◆ **Task description**
Return the lines from the line with "Viewport: 1372px width, 869px height." to the line with "Action: pyautogui.click(x=209, y=93)", unchanged and in full.
---------- Dataset ----------
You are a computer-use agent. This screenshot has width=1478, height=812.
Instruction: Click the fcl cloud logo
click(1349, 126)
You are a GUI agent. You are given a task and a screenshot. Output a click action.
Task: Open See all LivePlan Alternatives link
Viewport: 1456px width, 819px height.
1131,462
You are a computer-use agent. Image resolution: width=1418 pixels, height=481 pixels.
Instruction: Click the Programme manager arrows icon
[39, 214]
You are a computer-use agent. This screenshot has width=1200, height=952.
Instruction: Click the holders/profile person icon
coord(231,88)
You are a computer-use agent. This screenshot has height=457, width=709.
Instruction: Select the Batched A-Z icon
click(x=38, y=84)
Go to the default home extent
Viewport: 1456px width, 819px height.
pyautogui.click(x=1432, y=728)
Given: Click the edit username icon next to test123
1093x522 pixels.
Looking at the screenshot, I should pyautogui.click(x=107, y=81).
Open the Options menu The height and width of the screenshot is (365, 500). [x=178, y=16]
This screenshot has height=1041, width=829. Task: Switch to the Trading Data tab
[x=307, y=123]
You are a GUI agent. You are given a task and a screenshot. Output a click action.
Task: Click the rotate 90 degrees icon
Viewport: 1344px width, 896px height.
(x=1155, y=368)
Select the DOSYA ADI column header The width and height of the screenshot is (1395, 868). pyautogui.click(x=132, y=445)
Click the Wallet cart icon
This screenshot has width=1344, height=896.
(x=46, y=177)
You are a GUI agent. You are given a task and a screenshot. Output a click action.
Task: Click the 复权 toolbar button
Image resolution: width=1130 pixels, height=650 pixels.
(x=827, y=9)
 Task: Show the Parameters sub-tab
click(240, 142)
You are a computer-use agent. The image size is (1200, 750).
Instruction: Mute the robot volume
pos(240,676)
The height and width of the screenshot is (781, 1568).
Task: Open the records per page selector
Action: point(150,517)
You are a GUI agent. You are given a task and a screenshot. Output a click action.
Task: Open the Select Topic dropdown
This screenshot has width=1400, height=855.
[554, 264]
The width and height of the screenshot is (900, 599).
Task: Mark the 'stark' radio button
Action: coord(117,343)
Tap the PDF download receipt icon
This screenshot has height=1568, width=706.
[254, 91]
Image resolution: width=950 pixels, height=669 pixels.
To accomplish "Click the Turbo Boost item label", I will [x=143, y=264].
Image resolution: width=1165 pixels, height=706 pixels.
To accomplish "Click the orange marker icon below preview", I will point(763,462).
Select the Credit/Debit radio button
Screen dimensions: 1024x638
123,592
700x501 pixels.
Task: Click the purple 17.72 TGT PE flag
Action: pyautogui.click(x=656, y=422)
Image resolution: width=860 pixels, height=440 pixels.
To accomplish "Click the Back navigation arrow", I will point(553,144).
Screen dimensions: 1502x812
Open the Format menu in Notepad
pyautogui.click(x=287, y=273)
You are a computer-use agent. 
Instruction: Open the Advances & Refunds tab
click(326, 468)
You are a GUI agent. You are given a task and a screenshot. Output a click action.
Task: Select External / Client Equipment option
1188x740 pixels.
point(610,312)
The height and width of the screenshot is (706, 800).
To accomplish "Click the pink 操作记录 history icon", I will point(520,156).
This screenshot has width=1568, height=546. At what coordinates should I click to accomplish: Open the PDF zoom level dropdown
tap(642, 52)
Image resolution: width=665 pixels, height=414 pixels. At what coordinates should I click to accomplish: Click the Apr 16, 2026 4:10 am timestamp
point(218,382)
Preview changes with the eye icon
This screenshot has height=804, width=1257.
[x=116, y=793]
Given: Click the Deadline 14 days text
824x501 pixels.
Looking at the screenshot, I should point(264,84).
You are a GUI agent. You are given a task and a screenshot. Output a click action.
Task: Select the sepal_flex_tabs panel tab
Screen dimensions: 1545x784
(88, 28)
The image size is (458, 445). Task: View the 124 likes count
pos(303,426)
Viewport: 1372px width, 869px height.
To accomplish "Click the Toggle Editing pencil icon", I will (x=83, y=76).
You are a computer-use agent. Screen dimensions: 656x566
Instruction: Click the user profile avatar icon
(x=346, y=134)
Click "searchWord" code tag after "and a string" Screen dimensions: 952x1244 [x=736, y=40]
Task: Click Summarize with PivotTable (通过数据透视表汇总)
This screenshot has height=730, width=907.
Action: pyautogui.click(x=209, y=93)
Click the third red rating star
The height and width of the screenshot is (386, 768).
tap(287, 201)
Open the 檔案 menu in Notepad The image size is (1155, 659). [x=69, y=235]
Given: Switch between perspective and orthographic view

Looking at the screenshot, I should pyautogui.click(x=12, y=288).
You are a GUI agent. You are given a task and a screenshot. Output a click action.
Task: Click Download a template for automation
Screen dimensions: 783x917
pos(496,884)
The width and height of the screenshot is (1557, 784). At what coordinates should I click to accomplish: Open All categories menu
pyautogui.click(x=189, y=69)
----------
◆ **Exercise output**
Viewport: 1372px width, 869px height.
To accomplish "Click the Toggle Editing pencil icon", I will (x=83, y=76).
You are a computer-use agent. Screen dimensions: 656x566
Instruction: Click the user profile avatar icon
(x=346, y=134)
Click "searchWord" code tag after "and a string" Screen dimensions: 952x1244 [x=736, y=40]
Task: Click Summarize with PivotTable (通过数据透视表汇总)
This screenshot has height=730, width=907.
Action: pyautogui.click(x=209, y=93)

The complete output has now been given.